━━━━━ PAGE EXTRACT ━━━━━
In [1]:
import pandas as pd
import numpy as np
from matplotlib import pyplot as plt

X_train = pd.read_csv('https://raw.githubusercontent.com/msaricaumbc/DS_data/master/ds602/final/employee_departure_dataset_X.csv')#[:100000]
y_train = pd.read_csv('https://raw.githubusercontent.com/msaricaumbc/DS_data/master/ds602/final/employee_departure_dataset_y.csv')#[:100000]

In [2]:
from sklearn.base import BaseEstimator, TransformerMixin
from sklearn.preprocessing import StandardScaler, OneHotEncoder
from sklearn.impute import SimpleImputer
from sklearn.compose import ColumnTransformer
from sklearn.pipeline import Pipeline

class FeatureEngineering(BaseEstimator, TransformerMixin):
    def fit(self, X, y=None):
        return self
    
    def transform(self, X):
        X = X.copy()
        X[['Salary', 'PreviousSalary']] = X[['Salary', 'PreviousSalary']].map(lambda x: x.replace('K', '000') if isinstance(x, str) else x)
        X[['Salary', 'PreviousSalary']] = X[['Salary', 'PreviousSalary']].astype(int)
        X['Raise'] = (X['Salary'] / X['PreviousSalary']) - 1
        X['ReviewDiff'] = X['SelfReview'] - X['SupervisorReview']
        X['ReviewOverRaise'] = X['SelfReview'] / (X['Raise'] +.0001)
        return X

In [3]:
num = ['SupervisorReview','SelfReview', 'Raise', 'Salary','ReviewOverRaise', 'PreviousSalary', 'StressLevel', 'ReviewDiff']
cat = ['Gender', 'DepartmentCode', 'Distance']

In [4]:
numeric_transformer = Pipeline(steps=[
    ("imputer", SimpleImputer(strategy="median")),
    ("scaler", StandardScaler())
])

categorical_transformer = Pipeline(steps=[
    ("imputer", SimpleImputer(strategy="most_frequent")),
    ("onehot", OneHotEncoder(handle_unknown="ignore"))
])

preprocessor = ColumnTransformer(transformers=[
    ("num", numeric_transformer, num),
    ("cat", categorical_transformer, cat)
])

full_pipeline = Pipeline(steps=[
    ("feature_engineering", FeatureEngineering()),
    ("preprocessing", preprocessor)
])

In [5]:
X_preprocessed = full_pipeline.fit_transform(X_train)

In [6]:
X_preprocessed.shape

(100000, 21)
━━━━━ AVAILABLE DATA ━━━━━
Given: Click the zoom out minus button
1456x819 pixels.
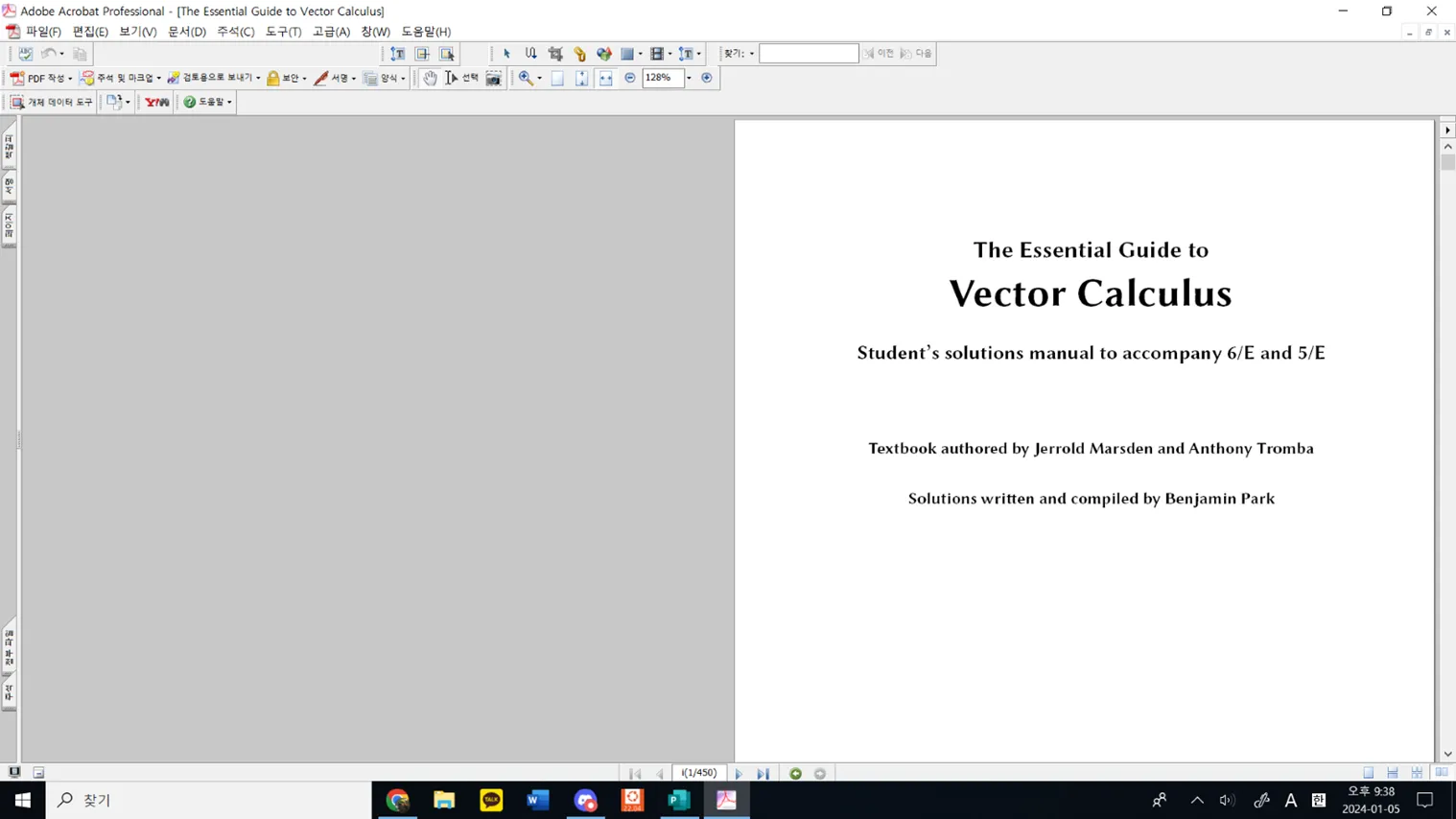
━━━━━
◆ WORK TO COMPLETE
Reproduce the notebook code verbatim from "X['Raise'] = (X['Salary']" up to and including "X['SelfReview'] / (X['Raise'] +.0001)".

◆ TASK SOLUTION
X['Raise'] = (X['Salary'] / X['PreviousSalary']) - 1
        X['ReviewDiff'] = X['SelfReview'] - X['SupervisorReview']
        X['ReviewOverRaise'] = X['SelfReview'] / (X['Raise'] +.0001)